Anny de Basse conquista medalha de ouro nos 100m rasos nos Jasc

Atleta de Balneário Camboriú que já havia ganhado a prova em 2015, fez desta vez o tempo de 12s11.

Por CRISTIANO RIGO DALCIN da FESPORTE,
em Lages/SC

📷 Antonio Carlos Mafalda / Fesporte

A
tual campeã brasileira Sub-23 e inspirada na rival, a velocista de Balneário Camboriú, Anny de Basse, 20 anos, garantiu a medalha de ouro dos 100 metros rasos da 57ª edição dos Jogos Abertos de Santa Catarina (JASC)). A prova que apontou a mulher mais rápida de Santa Catarina foi disputada na tarde desta sexta-feira, 3, na pista de atletismo do Estádio Vidal Ramos Júnior, em Lages.

A vitória consolidou a condição de mulher mais rápida de Santa Catarina, pois Anny já havia vencido a prova nos Jasc de 2015. Porém, o tempo de 12seg11 não foi o melhor resultado da carreira da atleta. "Mas foi um grande resultado, com certeza. Meu tempo no Brasileiro Sub-23 foi melhor, pois a prova foi disputada em pista sintética", explica Anny, que marcou o tempo de 11.81 na competição em Porto Alegre.

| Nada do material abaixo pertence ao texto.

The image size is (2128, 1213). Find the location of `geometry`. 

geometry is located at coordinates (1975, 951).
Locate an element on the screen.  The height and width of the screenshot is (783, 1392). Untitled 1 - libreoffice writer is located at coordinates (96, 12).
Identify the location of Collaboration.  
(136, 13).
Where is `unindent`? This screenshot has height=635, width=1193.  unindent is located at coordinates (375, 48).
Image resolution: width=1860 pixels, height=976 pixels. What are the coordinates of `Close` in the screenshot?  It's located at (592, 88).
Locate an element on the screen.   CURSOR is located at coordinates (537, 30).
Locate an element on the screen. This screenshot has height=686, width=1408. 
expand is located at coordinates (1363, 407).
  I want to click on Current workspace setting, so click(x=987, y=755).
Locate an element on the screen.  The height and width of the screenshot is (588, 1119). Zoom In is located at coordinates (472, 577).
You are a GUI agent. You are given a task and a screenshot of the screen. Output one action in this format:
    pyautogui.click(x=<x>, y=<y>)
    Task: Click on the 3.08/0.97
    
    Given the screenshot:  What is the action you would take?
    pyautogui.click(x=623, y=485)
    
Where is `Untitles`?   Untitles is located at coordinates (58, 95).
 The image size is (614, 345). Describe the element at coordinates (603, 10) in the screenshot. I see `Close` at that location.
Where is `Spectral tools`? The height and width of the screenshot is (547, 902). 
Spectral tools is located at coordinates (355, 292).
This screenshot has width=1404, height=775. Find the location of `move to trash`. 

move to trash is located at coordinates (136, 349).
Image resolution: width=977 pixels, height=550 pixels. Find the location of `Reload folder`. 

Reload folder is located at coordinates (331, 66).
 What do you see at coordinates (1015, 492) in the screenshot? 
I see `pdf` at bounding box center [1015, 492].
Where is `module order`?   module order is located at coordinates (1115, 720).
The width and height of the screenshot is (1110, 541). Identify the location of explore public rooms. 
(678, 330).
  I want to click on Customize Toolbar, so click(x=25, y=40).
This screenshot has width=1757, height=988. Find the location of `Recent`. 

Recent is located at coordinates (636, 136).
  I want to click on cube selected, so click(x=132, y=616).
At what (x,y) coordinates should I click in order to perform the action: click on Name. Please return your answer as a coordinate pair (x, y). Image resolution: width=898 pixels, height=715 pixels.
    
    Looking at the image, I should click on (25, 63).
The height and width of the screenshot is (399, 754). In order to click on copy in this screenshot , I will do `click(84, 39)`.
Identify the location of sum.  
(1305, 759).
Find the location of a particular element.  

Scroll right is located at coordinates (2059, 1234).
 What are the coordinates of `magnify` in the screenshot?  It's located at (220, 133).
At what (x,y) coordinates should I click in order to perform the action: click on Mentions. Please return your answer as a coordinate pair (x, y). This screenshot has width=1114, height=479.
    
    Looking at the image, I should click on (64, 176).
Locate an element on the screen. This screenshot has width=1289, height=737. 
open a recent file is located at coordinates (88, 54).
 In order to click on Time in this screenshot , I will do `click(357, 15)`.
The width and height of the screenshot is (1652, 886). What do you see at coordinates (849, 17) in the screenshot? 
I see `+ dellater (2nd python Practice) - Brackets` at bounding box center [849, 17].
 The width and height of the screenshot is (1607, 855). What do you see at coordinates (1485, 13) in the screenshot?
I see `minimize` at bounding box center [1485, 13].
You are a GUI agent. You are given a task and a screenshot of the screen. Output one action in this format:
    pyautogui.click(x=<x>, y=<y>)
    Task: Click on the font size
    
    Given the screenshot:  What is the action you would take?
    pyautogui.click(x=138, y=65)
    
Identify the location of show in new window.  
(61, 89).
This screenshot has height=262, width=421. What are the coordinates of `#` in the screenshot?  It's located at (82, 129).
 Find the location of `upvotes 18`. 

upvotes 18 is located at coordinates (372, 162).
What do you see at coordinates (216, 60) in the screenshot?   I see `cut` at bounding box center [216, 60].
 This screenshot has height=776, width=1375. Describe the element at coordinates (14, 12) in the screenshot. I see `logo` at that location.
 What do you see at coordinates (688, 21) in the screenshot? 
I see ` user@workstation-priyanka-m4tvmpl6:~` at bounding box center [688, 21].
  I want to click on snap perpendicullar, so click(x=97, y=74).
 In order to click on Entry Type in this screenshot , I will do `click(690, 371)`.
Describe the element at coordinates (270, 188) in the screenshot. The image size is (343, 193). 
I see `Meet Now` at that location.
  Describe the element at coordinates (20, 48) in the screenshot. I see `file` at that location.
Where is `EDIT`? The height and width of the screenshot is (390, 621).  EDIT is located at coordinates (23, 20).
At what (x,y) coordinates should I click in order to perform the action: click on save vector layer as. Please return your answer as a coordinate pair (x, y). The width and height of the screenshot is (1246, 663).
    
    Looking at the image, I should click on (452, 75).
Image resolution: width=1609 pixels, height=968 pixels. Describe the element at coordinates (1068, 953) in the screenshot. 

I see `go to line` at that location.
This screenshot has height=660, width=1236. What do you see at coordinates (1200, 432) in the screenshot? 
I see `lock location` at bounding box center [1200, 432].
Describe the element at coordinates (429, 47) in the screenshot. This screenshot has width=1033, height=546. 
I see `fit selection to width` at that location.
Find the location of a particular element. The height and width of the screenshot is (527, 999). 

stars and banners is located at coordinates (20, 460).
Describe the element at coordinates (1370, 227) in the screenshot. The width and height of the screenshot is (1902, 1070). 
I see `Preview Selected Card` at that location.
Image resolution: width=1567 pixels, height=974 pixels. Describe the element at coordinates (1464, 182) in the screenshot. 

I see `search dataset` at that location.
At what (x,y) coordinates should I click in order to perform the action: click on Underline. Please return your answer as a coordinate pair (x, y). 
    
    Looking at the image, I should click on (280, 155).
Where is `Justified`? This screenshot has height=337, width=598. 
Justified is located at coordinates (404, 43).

Apesar disso, a vitória não deixou de ser um novo impulso na carreira. Anny é portadora de Síndrome de Poland, uma deformidade rara que afeta a região torácica e é caracterizada pelo subdesenvolvimento do músculo peitoral de um lado do corpo e, em alguns casos, provoca a sindactilia, a ausência de dedos nas mãos. A atleta já tentou ser classificada como atleta paraolímpica, mas não há uma classificação funcional para a sua deformidade. Ela é a primeira atleta com deficiência a vencer uma prova do atletismos dos Jasc.

"Eu tenho tempo melhor que a maioria das atletas amputadas e teria chance até de disputar a Rio 2016", conta Anny, que tem apenas o dedo mínimo da mão esquerda, razão pela qual não pode ser considerada como amputada. Diante do potencial e da impossibilidade de competir entre as atletas paraolímpicas, Anny confessa que havia perdido uma pouco da motivação e já não estava conseguindo melhorar os tempos.

Até que recebeu a visita da rival nas pistas e amiga fora delas,Tamiris de Liz, velocista de Joinville, que estava morando em San Diego, na Califórnia. "Depois que ela visitou a gente, consegui correr bem e ganhei o Brasileiro, e agora essa prova", ressalta a bicampeã. 

O curioso é que Tamiris cruzou a linha de chegada logo atrás, na segunda colocação, para levar a medalha de prata. "Eu sabia que tinha poucas chances por não estar na melhor forma e tinha que acertar a largada, o que não acertei, Mas sabia que a Anny estava muito bem, ainda mais que é minha amiga, então fiquei contente por ela", disse Tamiris.

Se a amizade fez a diferença nos Jasc, a superação tem sido uma constante na vida de Anny. A atleta de Balneário Camboriú treina em uma pista de atletismo, sem curva, totalmente adaptada pelo técnico Diogo Gamboa. Para garantir uma melhor dinâmica do movimento de corrida na hora da largada devido ao peitoral maior e a ausência dos dedos da mão esquerda, Anny treina com um peso acoplado a mão esquerda. "Ela supera isso pois é extremamente competitiva", atesta o treinador.


Os Jasc são uma promoção do Governo de Santa Catarina, por intermédio da Fesporte, em parceria com a prefeitura e Agência de Desenvolvimento Regional (ADR) de Lages.